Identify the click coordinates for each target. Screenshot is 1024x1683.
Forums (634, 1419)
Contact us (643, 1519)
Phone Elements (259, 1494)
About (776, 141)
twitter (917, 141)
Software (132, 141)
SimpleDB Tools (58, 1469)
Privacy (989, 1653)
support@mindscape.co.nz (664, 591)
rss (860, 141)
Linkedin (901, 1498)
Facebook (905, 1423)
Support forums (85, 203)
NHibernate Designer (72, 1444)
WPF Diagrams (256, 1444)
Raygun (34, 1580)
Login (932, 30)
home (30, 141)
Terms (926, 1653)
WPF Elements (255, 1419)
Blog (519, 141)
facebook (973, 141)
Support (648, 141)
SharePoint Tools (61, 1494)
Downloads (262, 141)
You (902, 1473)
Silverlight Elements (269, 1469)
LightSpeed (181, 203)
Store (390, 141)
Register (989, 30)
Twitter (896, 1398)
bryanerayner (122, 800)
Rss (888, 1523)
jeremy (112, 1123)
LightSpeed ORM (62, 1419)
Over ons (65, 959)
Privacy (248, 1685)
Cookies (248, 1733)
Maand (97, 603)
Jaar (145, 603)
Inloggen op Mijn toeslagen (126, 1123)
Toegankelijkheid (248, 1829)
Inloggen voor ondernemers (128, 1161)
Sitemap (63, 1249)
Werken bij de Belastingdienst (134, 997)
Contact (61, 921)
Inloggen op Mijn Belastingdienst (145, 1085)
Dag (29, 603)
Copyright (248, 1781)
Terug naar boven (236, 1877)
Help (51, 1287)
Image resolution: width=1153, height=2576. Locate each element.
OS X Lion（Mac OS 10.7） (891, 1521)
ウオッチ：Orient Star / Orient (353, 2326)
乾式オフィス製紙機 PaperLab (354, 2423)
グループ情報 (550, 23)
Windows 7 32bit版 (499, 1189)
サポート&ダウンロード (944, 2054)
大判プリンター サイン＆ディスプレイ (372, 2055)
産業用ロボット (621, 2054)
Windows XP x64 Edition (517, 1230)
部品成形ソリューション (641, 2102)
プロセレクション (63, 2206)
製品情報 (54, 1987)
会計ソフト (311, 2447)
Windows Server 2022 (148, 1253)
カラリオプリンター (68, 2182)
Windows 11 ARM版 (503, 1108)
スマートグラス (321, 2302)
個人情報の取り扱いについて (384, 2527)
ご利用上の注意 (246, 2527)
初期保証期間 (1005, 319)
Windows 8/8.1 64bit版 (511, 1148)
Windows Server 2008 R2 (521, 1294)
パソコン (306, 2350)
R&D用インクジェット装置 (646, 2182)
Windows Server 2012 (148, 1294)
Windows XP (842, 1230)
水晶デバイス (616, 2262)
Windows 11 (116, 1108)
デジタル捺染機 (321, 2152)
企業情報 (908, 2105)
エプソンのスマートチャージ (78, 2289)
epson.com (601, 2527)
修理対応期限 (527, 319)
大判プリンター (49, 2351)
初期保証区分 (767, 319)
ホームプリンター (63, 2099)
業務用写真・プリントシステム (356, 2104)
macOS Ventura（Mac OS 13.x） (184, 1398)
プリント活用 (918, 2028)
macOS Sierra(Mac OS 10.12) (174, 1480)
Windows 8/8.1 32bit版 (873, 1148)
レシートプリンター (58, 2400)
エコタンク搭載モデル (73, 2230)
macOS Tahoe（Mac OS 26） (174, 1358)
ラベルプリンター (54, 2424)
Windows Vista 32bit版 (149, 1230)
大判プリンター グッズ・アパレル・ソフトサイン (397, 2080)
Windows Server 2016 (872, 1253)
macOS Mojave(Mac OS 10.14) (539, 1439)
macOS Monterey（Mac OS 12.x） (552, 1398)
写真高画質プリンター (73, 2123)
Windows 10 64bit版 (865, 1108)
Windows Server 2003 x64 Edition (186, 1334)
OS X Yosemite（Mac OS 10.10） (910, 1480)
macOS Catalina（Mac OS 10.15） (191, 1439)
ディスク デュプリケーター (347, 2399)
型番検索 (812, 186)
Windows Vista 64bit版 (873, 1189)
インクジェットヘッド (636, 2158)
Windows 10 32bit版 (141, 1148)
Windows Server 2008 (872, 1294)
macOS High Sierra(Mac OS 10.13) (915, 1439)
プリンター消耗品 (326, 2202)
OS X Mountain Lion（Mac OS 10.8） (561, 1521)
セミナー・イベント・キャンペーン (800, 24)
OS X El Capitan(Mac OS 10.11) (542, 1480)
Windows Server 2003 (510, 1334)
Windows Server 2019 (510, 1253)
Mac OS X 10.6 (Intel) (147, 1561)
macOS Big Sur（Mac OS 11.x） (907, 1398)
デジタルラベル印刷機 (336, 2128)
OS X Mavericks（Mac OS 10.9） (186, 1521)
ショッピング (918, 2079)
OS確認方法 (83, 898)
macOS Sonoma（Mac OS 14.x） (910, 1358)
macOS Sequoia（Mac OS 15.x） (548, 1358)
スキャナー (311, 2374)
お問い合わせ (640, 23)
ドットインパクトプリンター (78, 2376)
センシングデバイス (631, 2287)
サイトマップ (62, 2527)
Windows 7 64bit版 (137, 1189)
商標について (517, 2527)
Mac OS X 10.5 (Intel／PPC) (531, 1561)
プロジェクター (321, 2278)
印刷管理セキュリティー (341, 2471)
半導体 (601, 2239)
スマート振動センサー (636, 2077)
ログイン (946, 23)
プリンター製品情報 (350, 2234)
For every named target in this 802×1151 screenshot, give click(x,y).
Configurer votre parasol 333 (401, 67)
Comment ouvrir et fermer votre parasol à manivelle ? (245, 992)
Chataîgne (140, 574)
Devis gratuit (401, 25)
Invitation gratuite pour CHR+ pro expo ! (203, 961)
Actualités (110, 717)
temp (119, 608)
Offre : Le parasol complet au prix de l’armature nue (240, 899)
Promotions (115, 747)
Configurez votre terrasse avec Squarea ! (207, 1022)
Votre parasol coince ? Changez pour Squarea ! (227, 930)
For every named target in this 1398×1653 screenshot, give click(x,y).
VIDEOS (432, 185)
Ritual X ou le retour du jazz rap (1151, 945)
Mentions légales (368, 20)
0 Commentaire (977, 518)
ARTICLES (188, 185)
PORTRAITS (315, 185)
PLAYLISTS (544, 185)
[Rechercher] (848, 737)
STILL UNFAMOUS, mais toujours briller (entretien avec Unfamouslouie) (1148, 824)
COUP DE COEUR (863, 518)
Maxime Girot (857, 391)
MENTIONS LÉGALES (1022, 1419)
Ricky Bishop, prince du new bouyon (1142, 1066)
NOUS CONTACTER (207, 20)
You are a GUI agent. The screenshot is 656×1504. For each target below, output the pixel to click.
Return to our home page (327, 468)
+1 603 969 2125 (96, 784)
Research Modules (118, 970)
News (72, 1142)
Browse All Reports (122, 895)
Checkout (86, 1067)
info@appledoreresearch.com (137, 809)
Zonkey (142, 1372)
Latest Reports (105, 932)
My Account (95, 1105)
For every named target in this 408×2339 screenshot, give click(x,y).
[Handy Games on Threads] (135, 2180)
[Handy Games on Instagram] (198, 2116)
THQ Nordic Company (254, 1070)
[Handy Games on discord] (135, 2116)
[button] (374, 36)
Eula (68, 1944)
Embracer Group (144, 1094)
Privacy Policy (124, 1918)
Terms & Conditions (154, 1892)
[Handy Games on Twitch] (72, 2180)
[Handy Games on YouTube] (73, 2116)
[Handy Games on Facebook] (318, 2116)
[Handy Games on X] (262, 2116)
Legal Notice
--------------------------------------------------
TASK INSTRUCTIONS:
Could you return all of the lines above, word for word and in the same order?

FULL ANSWER:
Identify the click coordinates for each target. Screenshot is 1024x1683.
Forums (634, 1419)
Contact us (643, 1519)
Phone Elements (259, 1494)
About (776, 141)
twitter (917, 141)
Software (132, 141)
SimpleDB Tools (58, 1469)
Privacy (989, 1653)
support@mindscape.co.nz (664, 591)
rss (860, 141)
Linkedin (901, 1498)
Facebook (905, 1423)
Support forums (85, 203)
NHibernate Designer (72, 1444)
WPF Diagrams (256, 1444)
Raygun (34, 1580)
Login (932, 30)
home (30, 141)
Terms (926, 1653)
WPF Elements (255, 1419)
Blog (519, 141)
facebook (973, 141)
Support (648, 141)
SharePoint Tools (61, 1494)
Downloads (262, 141)
You (902, 1473)
Silverlight Elements (269, 1469)
LightSpeed (181, 203)
Store (390, 141)
Register (989, 30)
Twitter (896, 1398)
bryanerayner (122, 800)
Rss (888, 1523)
jeremy (112, 1123)
LightSpeed ORM (62, 1419)
Over ons (65, 959)
Privacy (248, 1685)
Cookies (248, 1733)
Maand (97, 603)
Jaar (145, 603)
Inloggen op Mijn toeslagen (126, 1123)
Toegankelijkheid (248, 1829)
Inloggen voor ondernemers (128, 1161)
Sitemap (63, 1249)
Werken bij de Belastingdienst (134, 997)
Contact (61, 921)
Inloggen op Mijn Belastingdienst (145, 1085)
Dag (29, 603)
Copyright (248, 1781)
Terug naar boven (236, 1877)
Help (51, 1287)
Image resolution: width=1153, height=2576. Locate each element.
OS X Lion（Mac OS 10.7） (891, 1521)
ウオッチ：Orient Star / Orient (353, 2326)
乾式オフィス製紙機 PaperLab (354, 2423)
グループ情報 (550, 23)
Windows 7 32bit版 (499, 1189)
サポート&ダウンロード (944, 2054)
大判プリンター サイン＆ディスプレイ (372, 2055)
産業用ロボット (621, 2054)
Windows XP x64 Edition (517, 1230)
部品成形ソリューション (641, 2102)
プロセレクション (63, 2206)
製品情報 (54, 1987)
会計ソフト (311, 2447)
Windows Server 2022 (148, 1253)
カラリオプリンター (68, 2182)
Windows 11 ARM版 (503, 1108)
スマートグラス (321, 2302)
個人情報の取り扱いについて (384, 2527)
ご利用上の注意 (246, 2527)
初期保証期間 (1005, 319)
Windows 8/8.1 64bit版 (511, 1148)
Windows Server 2008 R2 (521, 1294)
パソコン (306, 2350)
R&D用インクジェット装置 (646, 2182)
Windows Server 2012 (148, 1294)
Windows XP (842, 1230)
水晶デバイス (616, 2262)
Windows 11 (116, 1108)
デジタル捺染機 (321, 2152)
企業情報 (908, 2105)
エプソンのスマートチャージ (78, 2289)
epson.com (601, 2527)
修理対応期限 (527, 319)
大判プリンター (49, 2351)
初期保証区分 (767, 319)
ホームプリンター (63, 2099)
業務用写真・プリントシステム (356, 2104)
macOS Ventura（Mac OS 13.x） (184, 1398)
プリント活用 (918, 2028)
macOS Sierra(Mac OS 10.12) (174, 1480)
Windows 8/8.1 32bit版 (873, 1148)
レシートプリンター (58, 2400)
エコタンク搭載モデル (73, 2230)
macOS Tahoe（Mac OS 26） (174, 1358)
ラベルプリンター (54, 2424)
Windows Vista 32bit版 (149, 1230)
大判プリンター グッズ・アパレル・ソフトサイン (397, 2080)
Windows Server 2016 (872, 1253)
macOS Mojave(Mac OS 10.14) (539, 1439)
macOS Monterey（Mac OS 12.x） (552, 1398)
写真高画質プリンター (73, 2123)
Windows 10 64bit版 (865, 1108)
Windows Server 2003 x64 Edition (186, 1334)
OS X Yosemite（Mac OS 10.10） (910, 1480)
macOS Catalina（Mac OS 10.15） (191, 1439)
ディスク デュプリケーター (347, 2399)
型番検索 (812, 186)
Windows Vista 64bit版 (873, 1189)
インクジェットヘッド (636, 2158)
Windows 10 32bit版 (141, 1148)
Windows Server 2008 (872, 1294)
macOS High Sierra(Mac OS 10.13) (915, 1439)
プリンター消耗品 (326, 2202)
OS X Mountain Lion（Mac OS 10.8） (561, 1521)
セミナー・イベント・キャンペーン (800, 24)
OS X El Capitan(Mac OS 10.11) (542, 1480)
Windows Server 2003 (510, 1334)
Windows Server 2019 (510, 1253)
Mac OS X 10.6 (Intel) (147, 1561)
macOS Big Sur（Mac OS 11.x） (907, 1398)
デジタルラベル印刷機 (336, 2128)
OS X Mavericks（Mac OS 10.9） (186, 1521)
ショッピング (918, 2079)
OS確認方法 (83, 898)
macOS Sonoma（Mac OS 14.x） (910, 1358)
macOS Sequoia（Mac OS 15.x） (548, 1358)
スキャナー (311, 2374)
お問い合わせ (640, 23)
ドットインパクトプリンター (78, 2376)
センシングデバイス (631, 2287)
サイトマップ (62, 2527)
Windows 7 64bit版 (137, 1189)
商標について (517, 2527)
Mac OS X 10.5 (Intel／PPC) (531, 1561)
プロジェクター (321, 2278)
印刷管理セキュリティー (341, 2471)
半導体 (601, 2239)
スマート振動センサー (636, 2077)
ログイン (946, 23)
プリンター製品情報 (350, 2234)
For every named target in this 802×1151 screenshot, give click(x,y).
Configurer votre parasol 333 (401, 67)
Comment ouvrir et fermer votre parasol à manivelle ? (245, 992)
Chataîgne (140, 574)
Devis gratuit (401, 25)
Invitation gratuite pour CHR+ pro expo ! (203, 961)
Actualités (110, 717)
temp (119, 608)
Offre : Le parasol complet au prix de l’armature nue (240, 899)
Promotions (115, 747)
Configurez votre terrasse avec Squarea ! (207, 1022)
Votre parasol coince ? Changez pour Squarea ! (227, 930)
For every named target in this 1398×1653 screenshot, give click(x,y).
VIDEOS (432, 185)
Ritual X ou le retour du jazz rap (1151, 945)
Mentions légales (368, 20)
0 Commentaire (977, 518)
ARTICLES (188, 185)
PORTRAITS (315, 185)
PLAYLISTS (544, 185)
[Rechercher] (848, 737)
STILL UNFAMOUS, mais toujours briller (entretien avec Unfamouslouie) (1148, 824)
COUP DE COEUR (863, 518)
Maxime Girot (857, 391)
MENTIONS LÉGALES (1022, 1419)
Ricky Bishop, prince du new bouyon (1142, 1066)
NOUS CONTACTER (207, 20)
You are a GUI agent. The screenshot is 656×1504. For each target below, output the pixel to click.
Return to our home page (327, 468)
+1 603 969 2125 (96, 784)
Research Modules (118, 970)
News (72, 1142)
Browse All Reports (122, 895)
Checkout (86, 1067)
info@appledoreresearch.com (137, 809)
Zonkey (142, 1372)
Latest Reports (105, 932)
My Account (95, 1105)
For every named target in this 408×2339 screenshot, give click(x,y).
[Handy Games on Threads] (135, 2180)
[Handy Games on Instagram] (198, 2116)
THQ Nordic Company (254, 1070)
[Handy Games on discord] (135, 2116)
[button] (374, 36)
Eula (68, 1944)
Embracer Group (144, 1094)
Privacy Policy (124, 1918)
Terms & Conditions (154, 1892)
[Handy Games on Twitch] (72, 2180)
[Handy Games on YouTube] (73, 2116)
[Handy Games on Facebook] (318, 2116)
[Handy Games on X] (262, 2116)
Legal Notice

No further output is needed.